In discussing the intersection of the FISA claims with related claims by plaintiffs under the Stored Communication Act and Wiretap Act, the court did leave several more general counts of the complaints active. However, there is no way to look at the entirety of Jeff White’s opinion and come away believing the plaintiffs have any clear path to victory in the long run. The Jewel and Shubert cases live on to fight another day, for now, but the handwriting is on the wall for either the 9th Circuit or Supreme Court to deal the death blow down the road.
the state secrets argument is an obvious dodge for gov to use to avoid having to provide specific untenable facts and to avoid having to directly respond to constitutional challenges from citizens.
so when, if ever, is the federal judiciary going to persistently rule that way.
one could be forgiven for believing that at present the u.s. doj uses the argument in part because they understand that federal judges are looking for any throw-rug to crawl under to avoid being told to fuck off by the imperial presidency.
There is no morally or intellectually persuasive handwriting on that wall and, to the extent there are some scrawls in some places, well, it’s a pretty big wall and there’s room to get it right. The decision of the District Court today, and the context of increasing illumination about the extent to which the pernicious “state secrets” arguments have been abusively and deceptively advanced in the service of plainly unconstitutional and egregious secret programs, may and should foreshadow a judicial awakening and a reinvigoration of respect for the obligation of the courts to say “what the law is”. We have seen nods in such directions in some other recent Federal decisions in areas as similar as the First Amendment ramifications of the Patriot Act and specious denials of reality concerning “state secret” governmental claims. Perhaps here, too.

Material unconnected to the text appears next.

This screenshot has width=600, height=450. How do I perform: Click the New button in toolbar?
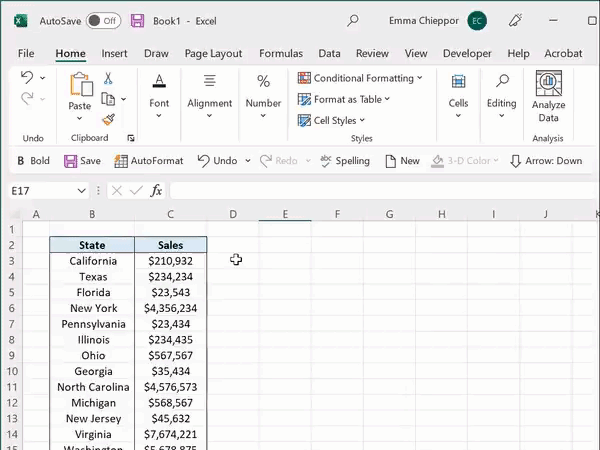point(401,161)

I commend the Judge for the courage to do his job here, and even view (and commend) the limitations on the scope of the issues deemed ripe for decision as being consistent with the judicial function as described in the structure of the Constitution. These other issues, left “open” at this point of this litigation, may and should be viewed as “reserved” for future consideration and not presumed to be about to be reversed. This is an encouraging step forward from the cowardly rationalizations of those post-9/11 jurists whose writings are the ones on that wall, waiting to be revisited.
OT on the FISA court: James Robertson has spoken about it. Way down in the second half, they get around to Bradbury’s view of the surveillance.
It looks like a pretty good decision on the state secrets aspect of FISA, though. The statutory basis for that part of the ruling seems pretty strong.